Sunday, May 15, 2011

Win or Lose....

Whether you win or lose, it is how you play the game.  Well congratulations is in order to all of the Gentle East competitors who played the game yesterday at the Maryland East Coast Open Taekwondo Championship!

 I was proud to be there with all of my Gentle East family, and realized how lucky we are to have instructors who are involved not only in teaching us the sport, but in making these tournaments what they are.  Master Holloway led and supported all of the referees all day long, and managed to be at every ring that one of his students was competing in.  Master McDermott along with serving as treasurer for the Maryland State Taekwondo Association, was everywhere, all day long, helping everybody from coaching to computer scoring.  And Master Schoenbrun serving as secretary for MSTA refereed all day long and managed to support her students in all of their competitions.

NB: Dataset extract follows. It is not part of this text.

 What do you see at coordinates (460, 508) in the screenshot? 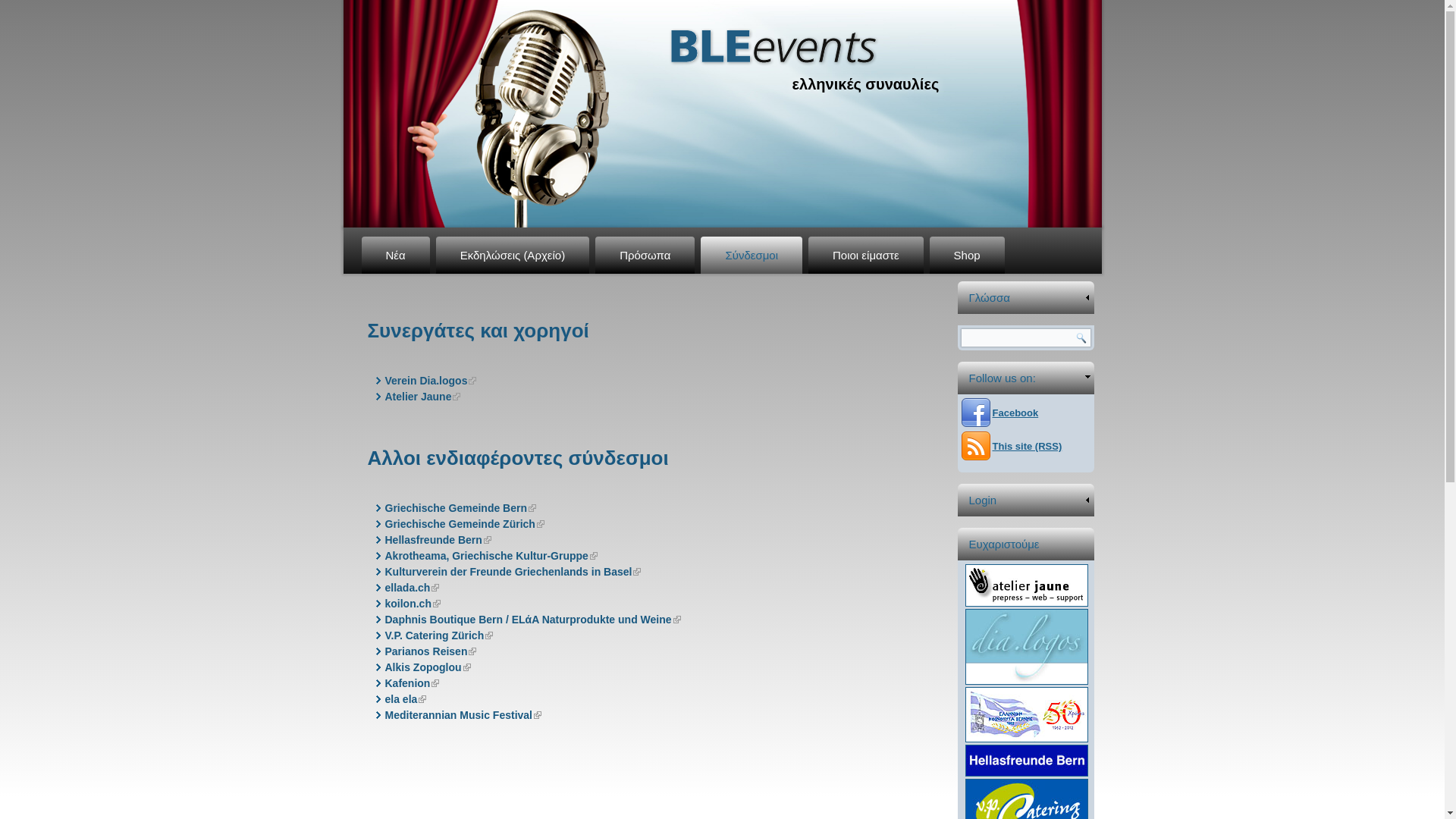
I see `'Griechische Gemeinde Bern` at bounding box center [460, 508].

 Jonathan and I, and many of our classmates from the YMCA and Gentle East in Silver Spring competed in forms, team forms, board breaking and sparring and there were a lot of trophies going home at the end of the day.  And in some cases there weren't.  And still we played the game and were better for it.  As Master Joe said during opening ceremonies, "do your best and forget the rest".  And we did.  Part of the accomplishment was just being there, having the courage to compete at all, to put ourselves out there and be part of the game.

Great job everyone!
From Gentle East YMCA
Back row from left to right - Leora, Dana, Nichole, Laura
Bottom row from left to right - Jonathan, Riley, Annabelle

Friday, May 13, 2011

Addicted

I picked sports as my drug.  It hit me this morning in the shower as I ruminated over Master Holloway's "take a Valium and do it again" comment.  From a really early age I picked sports as my drug to either numb me up or jazz me up when I was down.  The focus of sports kept me alive, it is part of my identity and my spirit soars there.  So it is not an illegal drug but it is just as powerful, just as addictive.  Is it a healthy drug?  This is the dilemma in my mind today as I write.

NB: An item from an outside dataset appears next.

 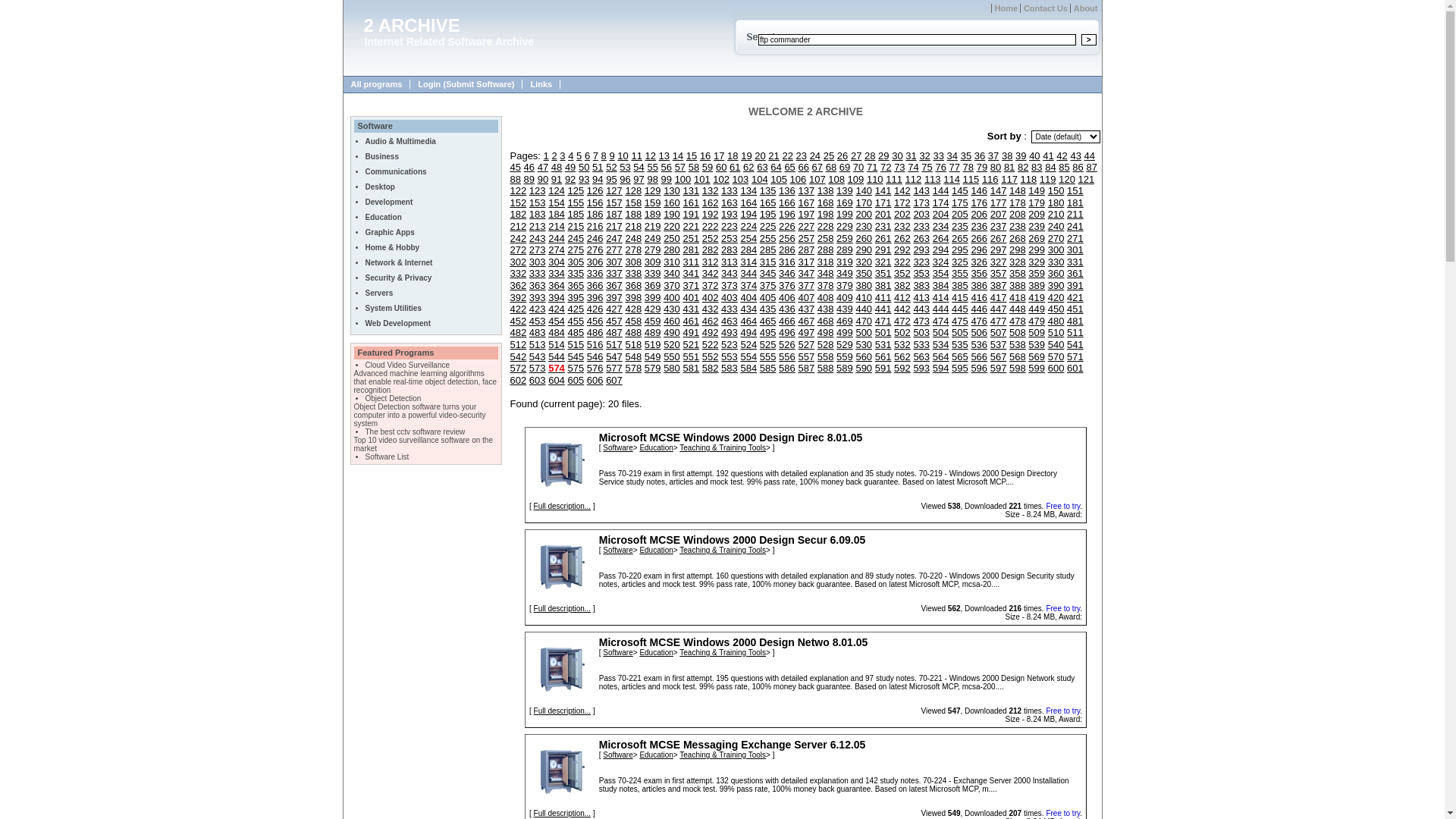 I want to click on '27', so click(x=855, y=155).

When I am high on sports (my drug) it can help me perform when I need that crazy extra power and drive ie; board breaking or sparring.  When I am high on my drug and then I have to slow down and focus I find it difficult.  I am tired, off balance not breathing, no help when you are performing Won-yo for the 86th time.  Can I make my drug work for me in all areas?  Can I learn to focus my high so that all the positive effects come together for a more peak performance?  Probably.  Is being high on this drug bad?

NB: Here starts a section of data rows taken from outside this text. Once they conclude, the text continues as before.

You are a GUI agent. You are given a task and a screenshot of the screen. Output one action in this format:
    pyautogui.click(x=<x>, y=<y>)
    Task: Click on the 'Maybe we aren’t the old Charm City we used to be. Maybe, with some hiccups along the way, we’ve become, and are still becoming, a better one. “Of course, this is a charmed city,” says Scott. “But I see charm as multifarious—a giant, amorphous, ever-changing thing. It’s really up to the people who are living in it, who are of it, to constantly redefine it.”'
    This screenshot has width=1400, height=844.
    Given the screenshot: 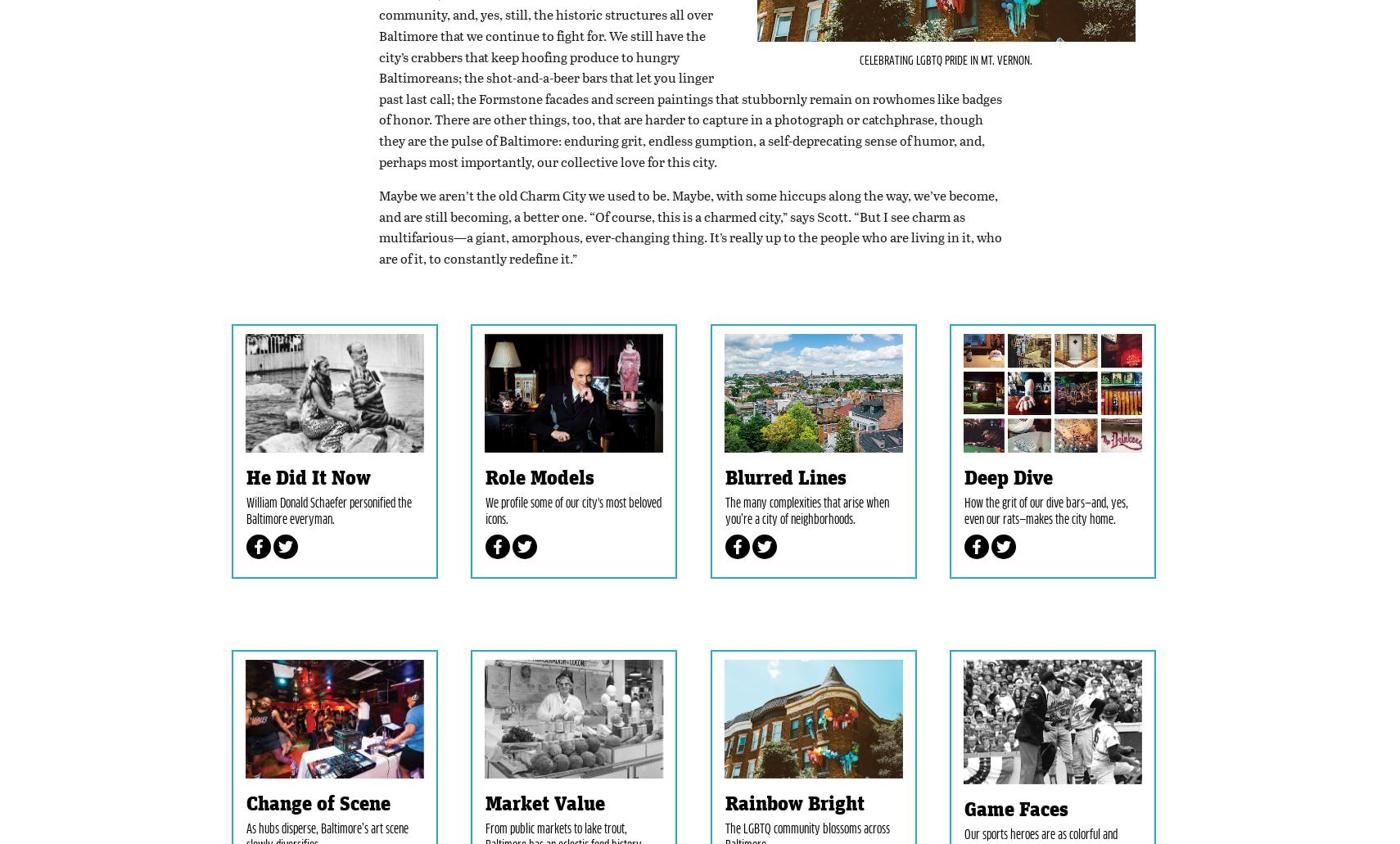 What is the action you would take?
    pyautogui.click(x=689, y=302)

We are our own worst judge.  The part that is unhealthy is using it as an escape, to make me feel different because I don't want to feel the way I feel.  Rather than just facing the fear or the feeling and moving through it, I like taking my drug because it makes me feel powerful and joyous again.  There have been weeks when I just wait until the next day that I can get my fix, craving it, and not wanting to be where I am.  But where I am is all I have, so this is the bad part.  Not recognizing that in the moment and being okay with being present, even if I am sad, bored, angry, empty or unhappy.  Being addicted to elation is what I have been accused of.  Isn't everyone?  Aren't we all looking for the next happiness moment?

What if every moment was perfect how it is, even the crappy ones?  Would the idea be to just be aware of it and smile anyway?  I will keep this drug for now, and break a few good boards in the mean time.